■ **Document passage**:

==============================

November is National Adoption Awareness Month. This year, I want to take the time to share some information over the course of the month...some stats, some calls to action, and some glimpses into our lives and what adoption looks like from the inside.
One way we have described our family over the years is as a picture of God's redemption in human lives. As people, we often like for things to be nice. Our tendency is to want things polished and put together and, often, perfect. But life isn't really like that, is it? It's messy and chaotic at times. It's filled with hurt and brokenness and connection and revitalization. And when we embrace that as beauty, it allows us the freedom to live well within the life we have.
See, in our minds, we are inclined to see adopted families and say, "Wow--they were meant to be together." But for those of us who live this, we know that it isn't that simple. Don't get me wrong--I never begrudge this statement from friends or strangers.
We are just very aware that the pain and loss our kids endured to get to our home and hearts was not written as a perfect plan. It was the breakdown of a plan and it led to brokenness, messiness, and pain. But in the midst of that, God provided a way for things to be made right again. And we were offered the chance to give life to our kids in a way other than creating them. In the middle of a life where the people responsible for Plan A did not hold up their responsibilities, my kids were not subject to living their entire life in light of that breakdown.
In our home, we have conversations and experiences that biological parents rarely (or sometimes never) have. One of those is the regular prayer of thankfulness from our kids that often sounds something like this: "Thank you so much that you gave us parents when we didn't have any and that we have a wonderful family" or "Thank you that our mom and dad picked us and we get to have parents."
Adoption is Plan B. And that doesn't mean it's less than or a sloppy second. Plan B is a beautiful life and family that was not put together the way we are biologically designed to create children, but rather through a process that makes things right again. Our family is not one that is stamped with the idea of being perfect...but we are a living picture of what is possible on the other side of deep heart and loss. And I wouldn't trade this story for anything.

==============================

■ **Things to do**:
1 - Reproduce the adoption passage word for word, everything from "November is National" down to "life we have.".
2 - Answer these questions using the adoption passage:
(a) Which month is National Adoption Awareness Month?
(b) What plan does the writer call adoption?
(c) What do people often say when they see adopted families?
These items stand apart from the adoption passage.

Dataset entries:
==============================

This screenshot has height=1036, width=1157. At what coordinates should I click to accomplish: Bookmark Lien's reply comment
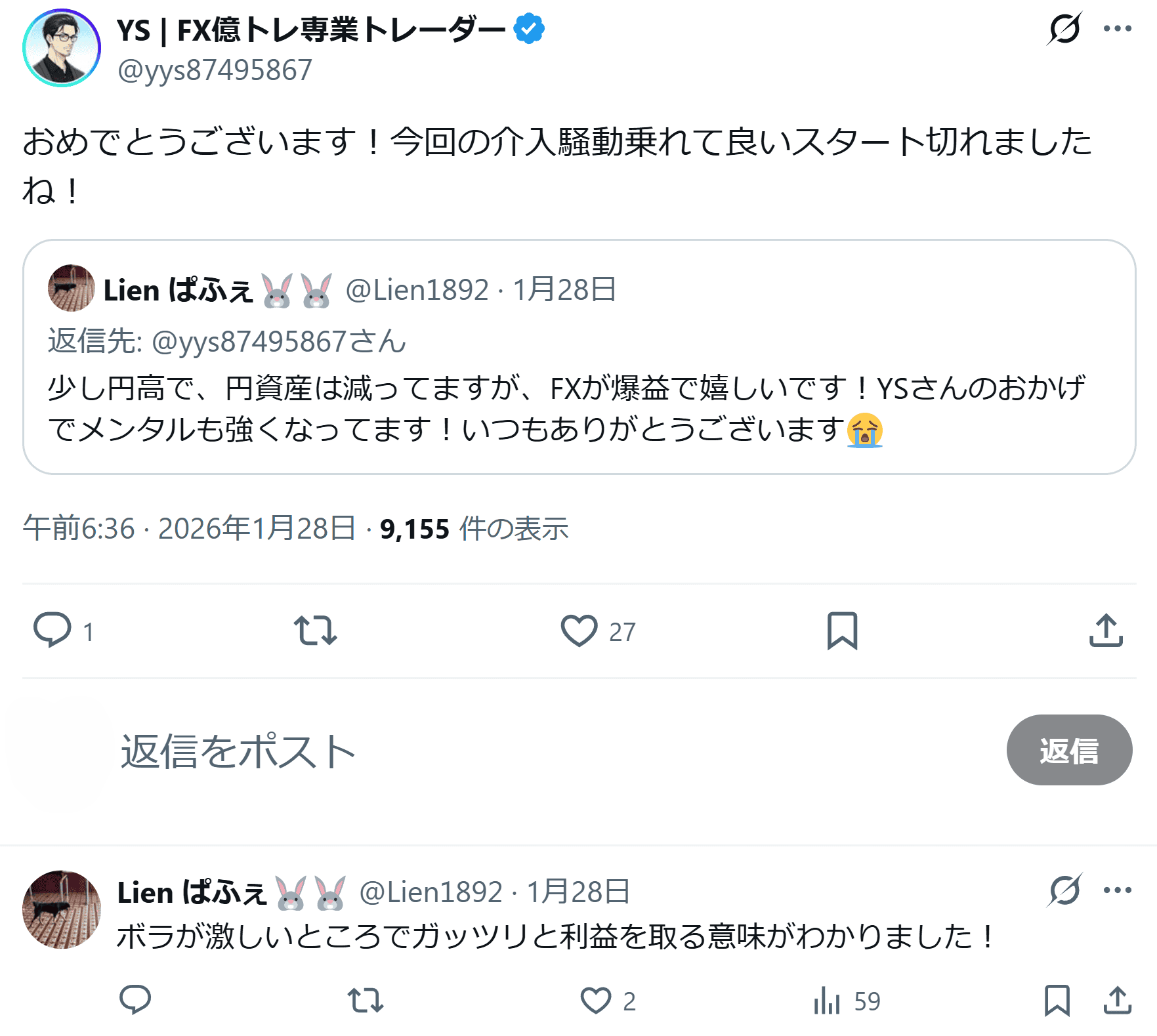[x=1057, y=1001]
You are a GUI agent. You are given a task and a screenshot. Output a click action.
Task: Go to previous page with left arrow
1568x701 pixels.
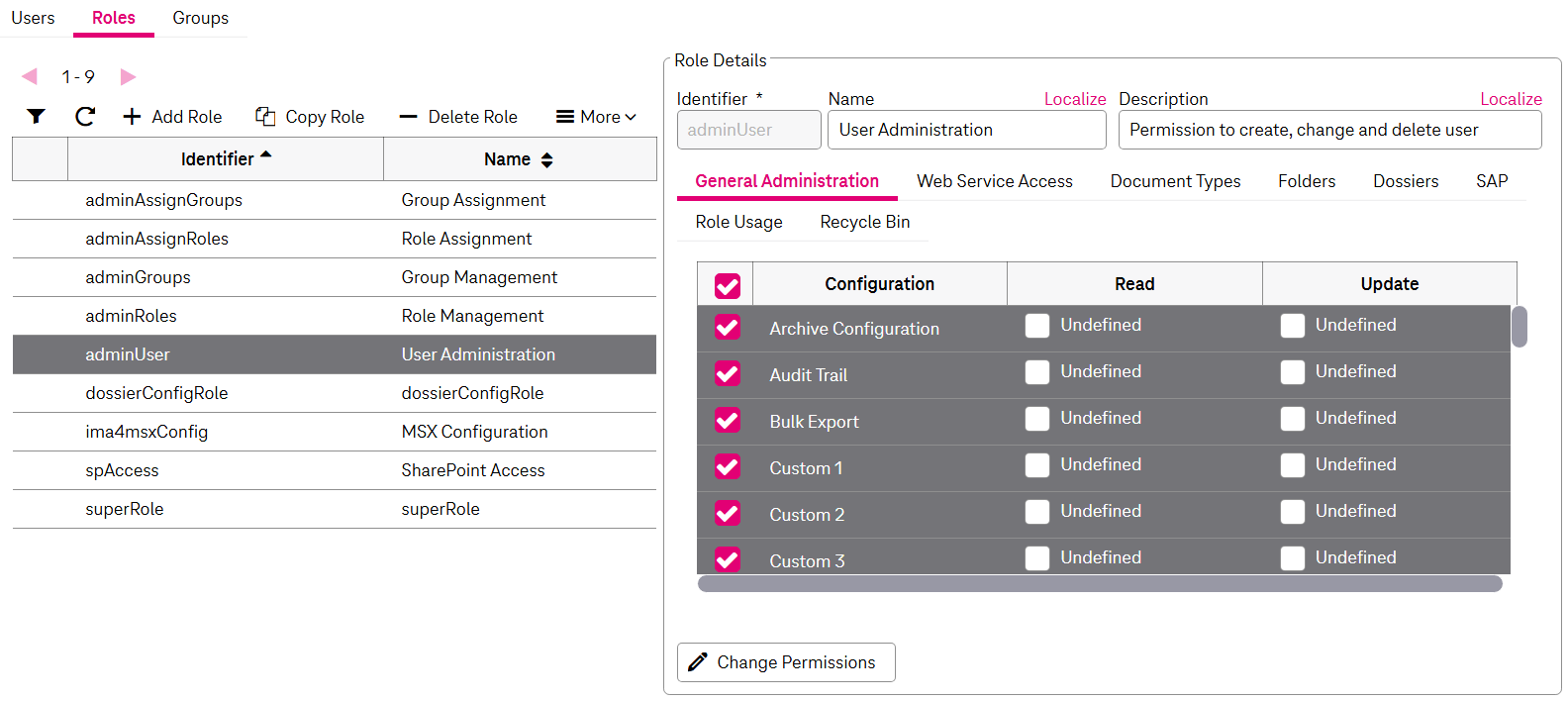pos(30,77)
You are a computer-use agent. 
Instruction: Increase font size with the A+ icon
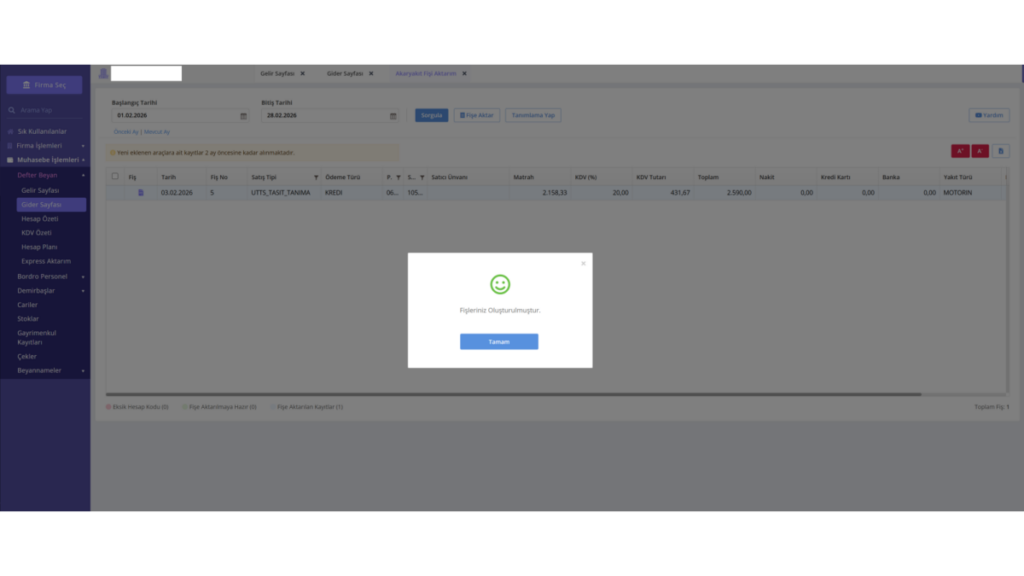click(x=960, y=151)
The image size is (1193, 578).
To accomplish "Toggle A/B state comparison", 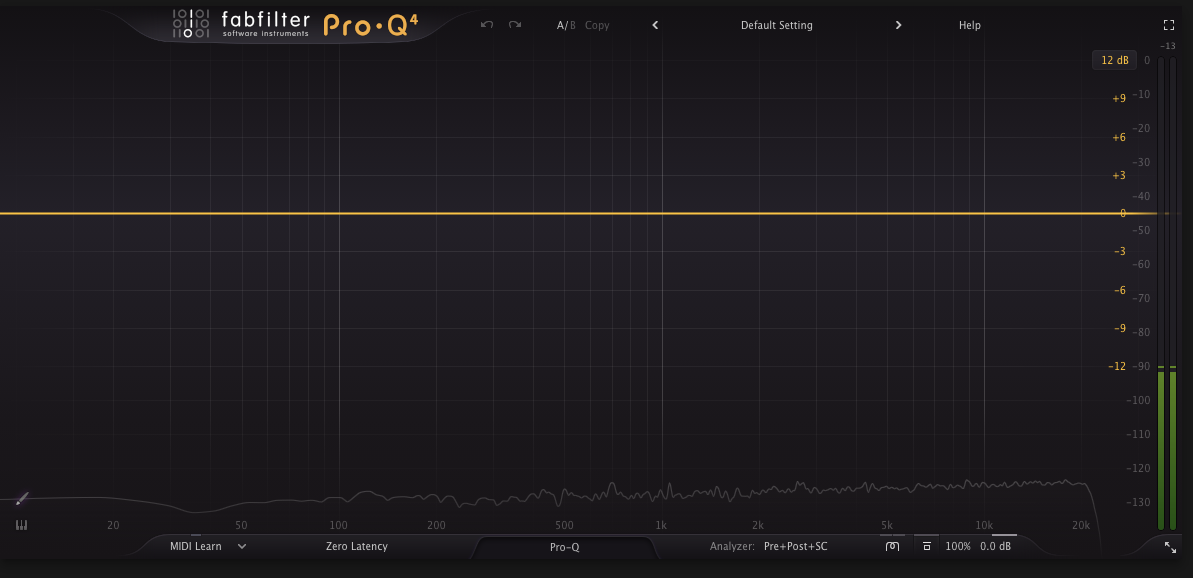I will (x=566, y=25).
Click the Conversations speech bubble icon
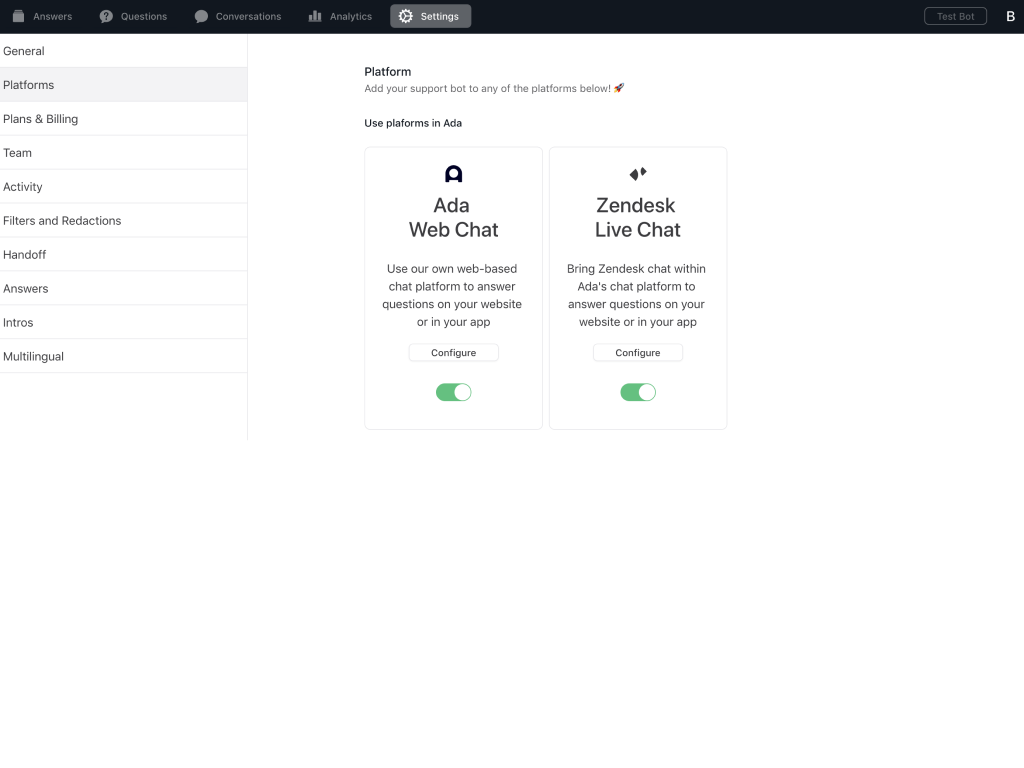This screenshot has width=1024, height=768. (x=201, y=16)

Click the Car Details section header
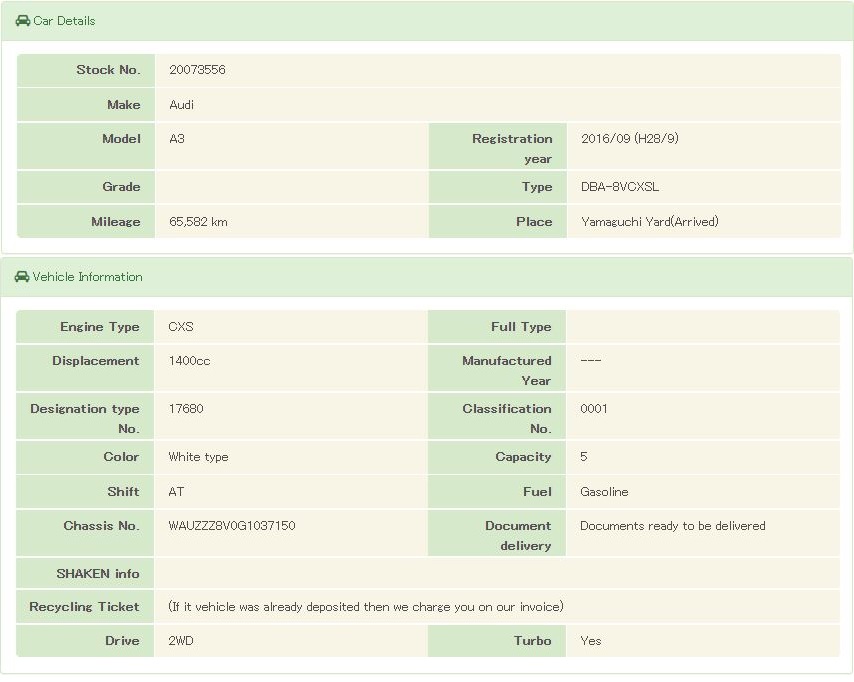point(64,21)
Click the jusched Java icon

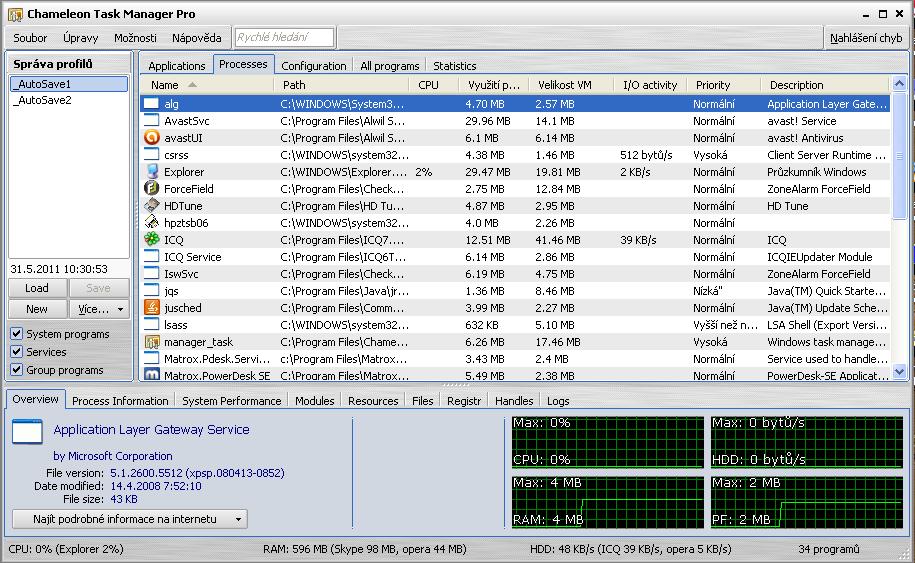pos(152,308)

==============================

■ **Solutions to each task**:
1 -
November is National Adoption Awareness Month. This year, I want to take the time to share some information over the course of the month...some stats, some calls to action, and some glimpses into our lives and what adoption looks like from the inside.
One way we have described our family over the years is as a picture of God's redemption in human lives. As people, we often like for things to be nice. Our tendency is to want things polished and put together and, often, perfect. But life isn't really like that, is it? It's messy and chaotic at times. It's filled with hurt and brokenness and connection and revitalization. And when we embrace that as beauty, it allows us the freedom to live well within the life we have.

2 -
(a) November.
(b) Plan B.
(c) "Wow--they were meant to be together."